Pour chosifier les individus, l’évaluation s’impose de fouiller jusqu’au plus intime des sujets. Pour les ajointer à l’ordre statistique – traduction arithmétique de l’ordre des choses, de la réalité pétrifiée – elle est obligée de détruire le fondement des libertés, le droit au secret. Rien n’est autorisé à résister aux techniques mises en œuvre par l’idéologie de l’évaluation, surtout pas le droit au secret ! Il faut donc pour que le régime qui se met en place – le gouvernement des choses – s’accomplisse, que les libertés périssent. Qu’est-ce que ce gouvernement des choses ? Aux yeux de Milner, « la démocratie moderne ne remet pas le gouvernement aux hommes, elle le remet aux choses ». Les choses – en particulier les nécessités économiques – imposent leur Loi à tel point qu’experts et évaluateurs ne sont que les « porte-parole des choses ». Chacun saisit que cette forme de gouvernement organise le dépérissement de la volonté, du choix, de la liberté, bref de la politique. Une étrange figure de l’égalité en ressort : les sujets sont enjoints de ne plus opposer aucun secret à l’évaluation dans la mesure où le secret rompt l’égalité. Parallèle au pédagogisme ravageant l’École – dont la sinistre « pédagogie par objectifs » calquée sur le management – l’Evidence Based Medecine (EBM), une des formes de l’évaluation, a pris possession de la médecine, ce qui a eu pour effet de la dénaturer en la soumettant aux statistiques. L’évaluation est insensible à la souffrance. La transformation de la médecine en expertise voulue par l’EBM désacralise la souffrance en ouvrant sur l’horreur. De fait, « l’expertise se découvre, degré par degré, parente du supplice ».

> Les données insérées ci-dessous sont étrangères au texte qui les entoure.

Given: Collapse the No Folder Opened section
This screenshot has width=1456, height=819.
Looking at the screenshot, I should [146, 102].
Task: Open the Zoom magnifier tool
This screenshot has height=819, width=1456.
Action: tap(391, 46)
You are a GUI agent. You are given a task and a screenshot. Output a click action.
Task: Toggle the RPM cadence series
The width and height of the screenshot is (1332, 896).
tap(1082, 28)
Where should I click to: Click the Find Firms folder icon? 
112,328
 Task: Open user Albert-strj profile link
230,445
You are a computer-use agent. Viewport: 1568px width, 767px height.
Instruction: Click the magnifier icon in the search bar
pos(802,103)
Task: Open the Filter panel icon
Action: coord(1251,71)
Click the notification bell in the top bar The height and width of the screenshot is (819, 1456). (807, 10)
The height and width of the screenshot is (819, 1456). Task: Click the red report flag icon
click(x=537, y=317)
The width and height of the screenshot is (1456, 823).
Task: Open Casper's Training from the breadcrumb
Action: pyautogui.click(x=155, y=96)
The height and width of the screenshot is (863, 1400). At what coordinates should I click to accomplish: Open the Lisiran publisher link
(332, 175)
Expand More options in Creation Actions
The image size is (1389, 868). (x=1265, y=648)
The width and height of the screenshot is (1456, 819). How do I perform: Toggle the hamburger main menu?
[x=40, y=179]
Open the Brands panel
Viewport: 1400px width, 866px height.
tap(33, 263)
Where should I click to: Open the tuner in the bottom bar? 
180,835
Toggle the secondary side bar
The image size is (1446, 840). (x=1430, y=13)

Cet arraisonnement justifie une observation alarmante : « grâce à l’évaluation, le contrôle atteint sa forme pure : il n’est plus que le libre enchaînement de la subordination. Tous asservis, telle est la nouvelle forme de la liberté et de l’égalité ». À y regarder de près, l’univers de l’évaluation, contraire à la liberté, met en danger le droit, qui repose sur la liberté, menaçant d’entrer dans une concurrence destructrice avec lui aussi bien dans l’établissement de la normativité que dans le jugement à porter sur l’action des hommes.